**Instructions for the task:** Copy each line of the entries that includes the word "column".

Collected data
BEGIN

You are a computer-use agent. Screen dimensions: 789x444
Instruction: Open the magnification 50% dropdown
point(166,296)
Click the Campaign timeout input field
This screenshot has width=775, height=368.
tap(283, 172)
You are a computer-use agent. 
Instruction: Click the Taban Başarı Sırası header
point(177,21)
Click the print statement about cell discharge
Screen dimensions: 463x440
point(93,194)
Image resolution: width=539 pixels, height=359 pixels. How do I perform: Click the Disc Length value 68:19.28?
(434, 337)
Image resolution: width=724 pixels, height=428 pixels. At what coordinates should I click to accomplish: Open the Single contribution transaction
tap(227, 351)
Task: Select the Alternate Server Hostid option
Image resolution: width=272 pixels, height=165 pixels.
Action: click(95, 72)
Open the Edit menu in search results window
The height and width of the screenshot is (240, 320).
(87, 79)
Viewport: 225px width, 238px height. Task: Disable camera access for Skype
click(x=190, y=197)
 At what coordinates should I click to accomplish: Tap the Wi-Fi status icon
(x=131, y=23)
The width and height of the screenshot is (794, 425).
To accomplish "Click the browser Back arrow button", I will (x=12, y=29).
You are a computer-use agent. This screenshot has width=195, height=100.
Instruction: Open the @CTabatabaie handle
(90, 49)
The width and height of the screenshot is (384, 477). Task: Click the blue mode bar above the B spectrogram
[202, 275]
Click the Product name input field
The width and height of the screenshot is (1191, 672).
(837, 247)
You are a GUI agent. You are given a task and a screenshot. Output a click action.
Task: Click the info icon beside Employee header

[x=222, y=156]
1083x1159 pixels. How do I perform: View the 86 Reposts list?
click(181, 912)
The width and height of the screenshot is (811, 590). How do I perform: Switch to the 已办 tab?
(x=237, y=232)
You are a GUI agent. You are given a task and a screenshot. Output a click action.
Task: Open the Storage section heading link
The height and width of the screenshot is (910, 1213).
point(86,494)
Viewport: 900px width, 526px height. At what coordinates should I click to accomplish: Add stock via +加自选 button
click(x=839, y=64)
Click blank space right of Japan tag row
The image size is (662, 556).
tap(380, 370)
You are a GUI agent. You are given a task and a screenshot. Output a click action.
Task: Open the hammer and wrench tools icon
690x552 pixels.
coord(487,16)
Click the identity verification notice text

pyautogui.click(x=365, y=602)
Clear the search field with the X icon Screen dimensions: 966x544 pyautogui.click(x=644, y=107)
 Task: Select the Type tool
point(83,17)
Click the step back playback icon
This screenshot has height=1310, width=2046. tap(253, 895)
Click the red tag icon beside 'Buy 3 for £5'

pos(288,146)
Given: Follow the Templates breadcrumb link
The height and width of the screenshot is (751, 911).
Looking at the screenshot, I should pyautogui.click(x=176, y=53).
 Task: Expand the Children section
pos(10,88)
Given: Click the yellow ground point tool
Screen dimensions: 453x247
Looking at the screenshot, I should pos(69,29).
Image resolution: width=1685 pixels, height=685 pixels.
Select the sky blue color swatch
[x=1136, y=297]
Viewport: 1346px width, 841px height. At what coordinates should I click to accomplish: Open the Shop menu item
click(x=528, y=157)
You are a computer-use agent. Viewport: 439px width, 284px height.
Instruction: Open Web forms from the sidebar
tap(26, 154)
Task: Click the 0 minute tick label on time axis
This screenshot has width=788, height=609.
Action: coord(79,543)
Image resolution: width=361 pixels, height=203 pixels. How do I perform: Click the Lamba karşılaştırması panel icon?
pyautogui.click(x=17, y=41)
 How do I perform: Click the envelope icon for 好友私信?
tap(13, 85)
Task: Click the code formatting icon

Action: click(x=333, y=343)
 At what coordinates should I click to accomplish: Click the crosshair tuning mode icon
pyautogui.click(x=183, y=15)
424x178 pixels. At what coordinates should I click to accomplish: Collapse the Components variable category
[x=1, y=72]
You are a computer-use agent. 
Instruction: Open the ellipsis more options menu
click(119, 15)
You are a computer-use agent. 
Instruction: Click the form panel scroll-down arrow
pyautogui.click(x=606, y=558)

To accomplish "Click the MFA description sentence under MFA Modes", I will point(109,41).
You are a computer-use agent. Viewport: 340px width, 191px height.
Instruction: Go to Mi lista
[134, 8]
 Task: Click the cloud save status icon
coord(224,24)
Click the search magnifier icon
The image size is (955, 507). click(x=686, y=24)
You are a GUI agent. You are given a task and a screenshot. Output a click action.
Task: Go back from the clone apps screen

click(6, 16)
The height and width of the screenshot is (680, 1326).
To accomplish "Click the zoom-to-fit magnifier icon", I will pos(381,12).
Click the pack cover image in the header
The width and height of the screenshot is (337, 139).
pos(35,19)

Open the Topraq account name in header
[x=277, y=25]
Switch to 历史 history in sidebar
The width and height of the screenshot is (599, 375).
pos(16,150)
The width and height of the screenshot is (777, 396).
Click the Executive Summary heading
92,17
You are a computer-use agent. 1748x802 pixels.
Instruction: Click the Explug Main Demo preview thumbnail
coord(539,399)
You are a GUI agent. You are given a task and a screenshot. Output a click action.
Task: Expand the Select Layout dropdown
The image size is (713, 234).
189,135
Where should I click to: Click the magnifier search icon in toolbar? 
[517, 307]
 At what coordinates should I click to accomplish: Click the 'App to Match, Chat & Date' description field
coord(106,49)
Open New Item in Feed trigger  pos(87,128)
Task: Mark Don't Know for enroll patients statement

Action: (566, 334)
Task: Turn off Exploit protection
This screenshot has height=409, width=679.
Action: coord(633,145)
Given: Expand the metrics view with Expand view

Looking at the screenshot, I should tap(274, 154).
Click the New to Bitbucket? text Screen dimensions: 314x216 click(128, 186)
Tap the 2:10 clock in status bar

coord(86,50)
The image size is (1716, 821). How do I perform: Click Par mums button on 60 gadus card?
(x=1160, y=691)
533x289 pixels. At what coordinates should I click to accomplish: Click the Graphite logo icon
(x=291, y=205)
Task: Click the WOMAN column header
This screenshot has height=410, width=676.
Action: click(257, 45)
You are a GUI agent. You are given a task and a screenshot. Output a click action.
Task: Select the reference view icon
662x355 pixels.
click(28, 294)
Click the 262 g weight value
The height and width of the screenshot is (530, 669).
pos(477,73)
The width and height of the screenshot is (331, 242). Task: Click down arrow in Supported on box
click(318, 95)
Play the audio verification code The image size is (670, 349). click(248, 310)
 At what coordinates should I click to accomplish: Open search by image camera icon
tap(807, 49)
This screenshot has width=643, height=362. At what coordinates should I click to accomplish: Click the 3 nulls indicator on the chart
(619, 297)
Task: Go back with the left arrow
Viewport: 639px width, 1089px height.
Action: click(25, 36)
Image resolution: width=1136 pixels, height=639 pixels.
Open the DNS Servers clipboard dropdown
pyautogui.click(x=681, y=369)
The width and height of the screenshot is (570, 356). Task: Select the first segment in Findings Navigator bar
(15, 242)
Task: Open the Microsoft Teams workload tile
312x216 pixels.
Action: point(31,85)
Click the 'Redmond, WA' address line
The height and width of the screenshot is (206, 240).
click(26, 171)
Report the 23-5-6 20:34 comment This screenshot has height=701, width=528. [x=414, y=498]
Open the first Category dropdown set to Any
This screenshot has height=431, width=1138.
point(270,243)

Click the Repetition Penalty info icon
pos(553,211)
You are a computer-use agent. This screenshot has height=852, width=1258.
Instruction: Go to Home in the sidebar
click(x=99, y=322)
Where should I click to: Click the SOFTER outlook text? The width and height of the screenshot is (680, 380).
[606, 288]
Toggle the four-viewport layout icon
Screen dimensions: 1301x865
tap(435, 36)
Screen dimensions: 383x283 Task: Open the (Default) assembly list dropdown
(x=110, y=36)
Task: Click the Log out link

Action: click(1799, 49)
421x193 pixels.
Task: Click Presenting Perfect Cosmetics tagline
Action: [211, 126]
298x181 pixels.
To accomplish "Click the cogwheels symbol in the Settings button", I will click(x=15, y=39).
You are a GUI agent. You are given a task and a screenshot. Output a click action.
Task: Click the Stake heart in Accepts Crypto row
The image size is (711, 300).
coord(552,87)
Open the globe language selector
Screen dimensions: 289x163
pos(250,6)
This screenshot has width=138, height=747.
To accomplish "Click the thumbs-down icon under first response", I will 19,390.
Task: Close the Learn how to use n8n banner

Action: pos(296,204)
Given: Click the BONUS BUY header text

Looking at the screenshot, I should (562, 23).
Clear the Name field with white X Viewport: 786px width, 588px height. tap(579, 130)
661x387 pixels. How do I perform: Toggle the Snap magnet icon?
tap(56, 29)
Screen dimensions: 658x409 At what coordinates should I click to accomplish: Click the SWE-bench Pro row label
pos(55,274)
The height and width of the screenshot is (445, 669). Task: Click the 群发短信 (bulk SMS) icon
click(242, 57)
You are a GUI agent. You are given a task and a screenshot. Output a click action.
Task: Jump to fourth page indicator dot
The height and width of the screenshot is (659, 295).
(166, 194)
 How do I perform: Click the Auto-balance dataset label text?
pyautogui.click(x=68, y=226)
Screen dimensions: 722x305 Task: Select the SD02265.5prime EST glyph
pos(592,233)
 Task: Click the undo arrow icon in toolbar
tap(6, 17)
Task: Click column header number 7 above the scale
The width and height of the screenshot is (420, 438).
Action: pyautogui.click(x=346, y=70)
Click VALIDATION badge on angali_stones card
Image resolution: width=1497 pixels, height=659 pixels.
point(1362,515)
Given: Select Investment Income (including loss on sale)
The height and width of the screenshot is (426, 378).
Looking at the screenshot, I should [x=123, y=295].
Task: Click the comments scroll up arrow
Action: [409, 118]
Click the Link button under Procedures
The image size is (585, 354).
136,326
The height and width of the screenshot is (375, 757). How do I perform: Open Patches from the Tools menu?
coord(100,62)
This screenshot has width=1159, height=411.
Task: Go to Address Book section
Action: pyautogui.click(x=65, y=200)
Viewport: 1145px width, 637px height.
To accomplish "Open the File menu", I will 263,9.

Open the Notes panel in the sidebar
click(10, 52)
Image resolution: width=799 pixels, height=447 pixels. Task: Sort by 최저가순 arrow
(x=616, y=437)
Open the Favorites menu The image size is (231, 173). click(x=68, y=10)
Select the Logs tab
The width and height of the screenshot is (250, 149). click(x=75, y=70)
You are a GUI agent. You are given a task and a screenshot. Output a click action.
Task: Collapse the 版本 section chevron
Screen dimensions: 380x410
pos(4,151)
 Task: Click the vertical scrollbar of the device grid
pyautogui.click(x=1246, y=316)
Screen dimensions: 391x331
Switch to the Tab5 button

END

**Answer to this exercise:**
Task: Click the WOMAN column header
Task: Click column header number 7 above the scale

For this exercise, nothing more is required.